What I would have hoped to see as part of the current thinking is a programme encouraging homeowners on oil to improve the thermal efficiency of their properties AND plan ahead for the failure of their current oil heating.

When these antiquated, carbon-intensive systems reached the end of their working life, an education or incentive programme would have allowed households to switch to renewables in a much more painless way.

Hybrid option for now

The inclusion of oil heating in the clean growth strategy doesn’t mean that every house with an oil boiler is condemned to always use oil forever and ever though and, as an industry, the renewable sector should be looking at every opportunity to encourage the switchover.

We’ve had a glorious summer but we know how fickle the British weather is and there will be many a household wondering if their oil heating will last another winter.

Now is the time to educate people on the advantages of adding a heat pump to their existing system.

Modern heat pump systems for example will happily work alongside oil boilers with their advanced control system working out when it is best to run the low-carbon heating, or the oil one as this video shows.  This installation in is rural Ayreshire which is not always the warmest part of the UK.

Working in perfect harmony This customer in rural Ayreshire added a heat pump to his off-gas home

Immediate benefits

Adding a heat pump gives the homeowner two immediate benefits:

Firstly, the clever controls on the heat pump will work out when it is most efficient to use either technology, meaning the homeowner gets reliable heating whatever the weather – at the lowest cost to them.

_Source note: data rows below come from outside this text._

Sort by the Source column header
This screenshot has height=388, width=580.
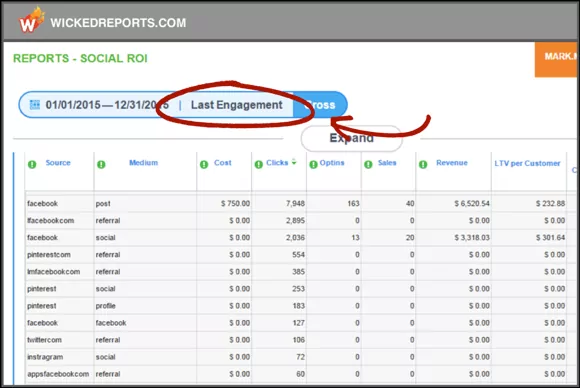tap(58, 163)
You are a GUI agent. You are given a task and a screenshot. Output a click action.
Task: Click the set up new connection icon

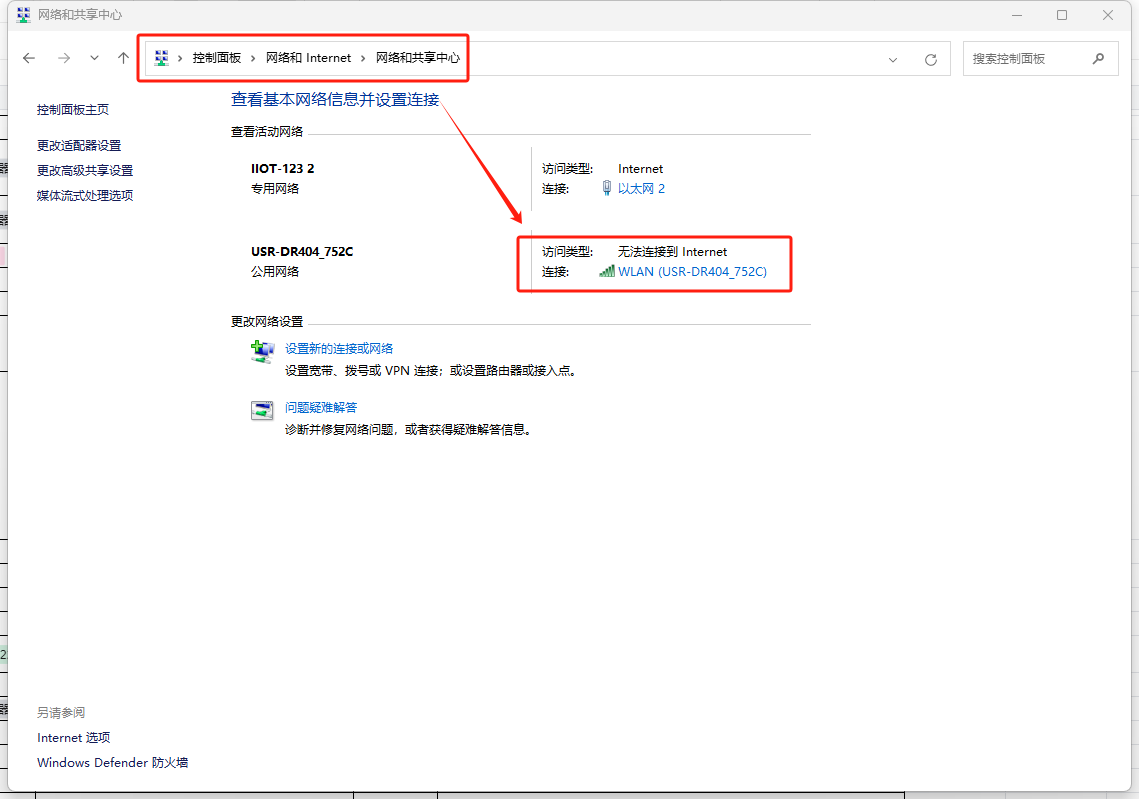point(262,352)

Secondly, if their oil heating is old, or nearing the end of its life, adding a heat pump to do the overwhelming majority of the work could actually help extend the working life of the oil boiler – making that need for a distressed purchase much less likely.

The added advantage is that the homeowner can also claim quarterly payments from the government for every kilowatt of renewable energy produced by their heat pump.

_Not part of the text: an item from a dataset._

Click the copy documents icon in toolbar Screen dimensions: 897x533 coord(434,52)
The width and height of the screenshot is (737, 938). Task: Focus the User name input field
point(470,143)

This will not only shorten the payback period for the renewable technology, it could also provide much needed funds to help the homeowner improve the insulation of their property.

And after ECO3?

Although we have just had the ECO3 Consultation, it is pretty clear that we are moving rapidly away from fossil fuels and it is therefore difficult to see how much longer oil can and will be supported beyond this round.

We should therefore take this opportunity to help and encourage homes that need more energy efficiency work to reduce their heat demand in the first place and adding in a hybrid heat pump would be a good place to start.

After all, the evidence is now pretty clear – the future is electric!

Max Halliwell is Product Manager for Mitsubishi Electric's range of renewable heating systems.